**Goal of the exercise:** In the records below, begin at the line containing "The height and width of the screenshot is (571, 389)." and end at the line containing "Given: Switch to the Spot tab"; quote every line in that span exactly, including both boundary lines, and no others.

Records drawn from a dataset
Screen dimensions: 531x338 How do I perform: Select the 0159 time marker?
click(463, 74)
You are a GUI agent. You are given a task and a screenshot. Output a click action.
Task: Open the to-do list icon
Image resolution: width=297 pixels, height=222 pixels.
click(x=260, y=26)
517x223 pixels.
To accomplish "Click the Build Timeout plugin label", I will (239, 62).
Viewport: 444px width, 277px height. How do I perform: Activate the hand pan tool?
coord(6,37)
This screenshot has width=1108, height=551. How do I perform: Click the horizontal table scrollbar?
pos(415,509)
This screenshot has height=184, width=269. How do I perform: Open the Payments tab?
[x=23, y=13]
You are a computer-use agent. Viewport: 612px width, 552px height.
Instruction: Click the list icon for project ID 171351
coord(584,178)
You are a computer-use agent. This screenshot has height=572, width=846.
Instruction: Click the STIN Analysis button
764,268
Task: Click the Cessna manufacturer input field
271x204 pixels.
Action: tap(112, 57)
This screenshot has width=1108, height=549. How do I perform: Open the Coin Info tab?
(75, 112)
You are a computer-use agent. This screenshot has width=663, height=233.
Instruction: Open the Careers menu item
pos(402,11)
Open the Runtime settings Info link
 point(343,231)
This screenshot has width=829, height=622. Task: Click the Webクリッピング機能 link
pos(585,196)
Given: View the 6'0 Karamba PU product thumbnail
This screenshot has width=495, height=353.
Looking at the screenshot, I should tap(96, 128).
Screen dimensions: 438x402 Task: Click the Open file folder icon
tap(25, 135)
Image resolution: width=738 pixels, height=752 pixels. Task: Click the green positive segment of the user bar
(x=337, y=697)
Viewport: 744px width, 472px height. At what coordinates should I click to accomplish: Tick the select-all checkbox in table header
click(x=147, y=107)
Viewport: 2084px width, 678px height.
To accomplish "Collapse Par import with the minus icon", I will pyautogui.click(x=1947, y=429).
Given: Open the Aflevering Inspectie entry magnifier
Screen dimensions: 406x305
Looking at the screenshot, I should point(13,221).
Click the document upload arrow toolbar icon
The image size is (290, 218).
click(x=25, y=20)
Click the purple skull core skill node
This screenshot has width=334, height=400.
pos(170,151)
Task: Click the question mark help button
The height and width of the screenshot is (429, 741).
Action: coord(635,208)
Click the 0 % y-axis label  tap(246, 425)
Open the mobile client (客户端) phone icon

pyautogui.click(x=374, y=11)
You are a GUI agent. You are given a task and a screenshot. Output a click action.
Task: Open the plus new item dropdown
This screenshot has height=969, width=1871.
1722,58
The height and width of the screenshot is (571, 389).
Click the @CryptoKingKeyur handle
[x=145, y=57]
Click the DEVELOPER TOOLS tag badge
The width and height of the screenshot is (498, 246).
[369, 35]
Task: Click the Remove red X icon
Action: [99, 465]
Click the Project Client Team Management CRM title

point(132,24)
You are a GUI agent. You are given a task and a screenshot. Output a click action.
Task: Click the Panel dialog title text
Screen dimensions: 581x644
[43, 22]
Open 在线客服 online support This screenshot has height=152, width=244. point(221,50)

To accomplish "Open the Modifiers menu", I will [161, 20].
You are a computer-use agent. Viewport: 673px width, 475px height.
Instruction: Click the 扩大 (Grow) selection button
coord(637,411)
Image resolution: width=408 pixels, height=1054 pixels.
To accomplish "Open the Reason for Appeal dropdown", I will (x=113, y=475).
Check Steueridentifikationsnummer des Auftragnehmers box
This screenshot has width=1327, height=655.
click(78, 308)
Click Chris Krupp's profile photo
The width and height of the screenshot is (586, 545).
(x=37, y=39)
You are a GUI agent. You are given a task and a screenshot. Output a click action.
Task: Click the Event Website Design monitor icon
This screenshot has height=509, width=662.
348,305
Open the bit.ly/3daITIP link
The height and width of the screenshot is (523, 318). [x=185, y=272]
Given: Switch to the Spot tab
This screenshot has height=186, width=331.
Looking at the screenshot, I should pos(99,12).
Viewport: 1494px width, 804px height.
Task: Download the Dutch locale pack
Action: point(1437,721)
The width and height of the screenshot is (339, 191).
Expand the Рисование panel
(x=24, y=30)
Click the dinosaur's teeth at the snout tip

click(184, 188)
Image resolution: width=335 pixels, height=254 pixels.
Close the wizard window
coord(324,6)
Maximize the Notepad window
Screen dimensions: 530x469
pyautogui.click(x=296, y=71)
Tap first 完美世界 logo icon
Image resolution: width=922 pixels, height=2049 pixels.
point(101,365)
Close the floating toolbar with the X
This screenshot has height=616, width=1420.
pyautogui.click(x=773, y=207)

**Solution:**
The height and width of the screenshot is (571, 389).
Click the @CryptoKingKeyur handle
[x=145, y=57]
Click the DEVELOPER TOOLS tag badge
The width and height of the screenshot is (498, 246).
[369, 35]
Task: Click the Remove red X icon
Action: [99, 465]
Click the Project Client Team Management CRM title

point(132,24)
You are a GUI agent. You are given a task and a screenshot. Output a click action.
Task: Click the Panel dialog title text
Screen dimensions: 581x644
[43, 22]
Open 在线客服 online support This screenshot has height=152, width=244. point(221,50)

To accomplish "Open the Modifiers menu", I will [161, 20].
You are a computer-use agent. Viewport: 673px width, 475px height.
Instruction: Click the 扩大 (Grow) selection button
coord(637,411)
Image resolution: width=408 pixels, height=1054 pixels.
To accomplish "Open the Reason for Appeal dropdown", I will (x=113, y=475).
Check Steueridentifikationsnummer des Auftragnehmers box
This screenshot has width=1327, height=655.
click(78, 308)
Click Chris Krupp's profile photo
The width and height of the screenshot is (586, 545).
(x=37, y=39)
You are a GUI agent. You are given a task and a screenshot. Output a click action.
Task: Click the Event Website Design monitor icon
This screenshot has height=509, width=662.
348,305
Open the bit.ly/3daITIP link
The height and width of the screenshot is (523, 318). [x=185, y=272]
Given: Switch to the Spot tab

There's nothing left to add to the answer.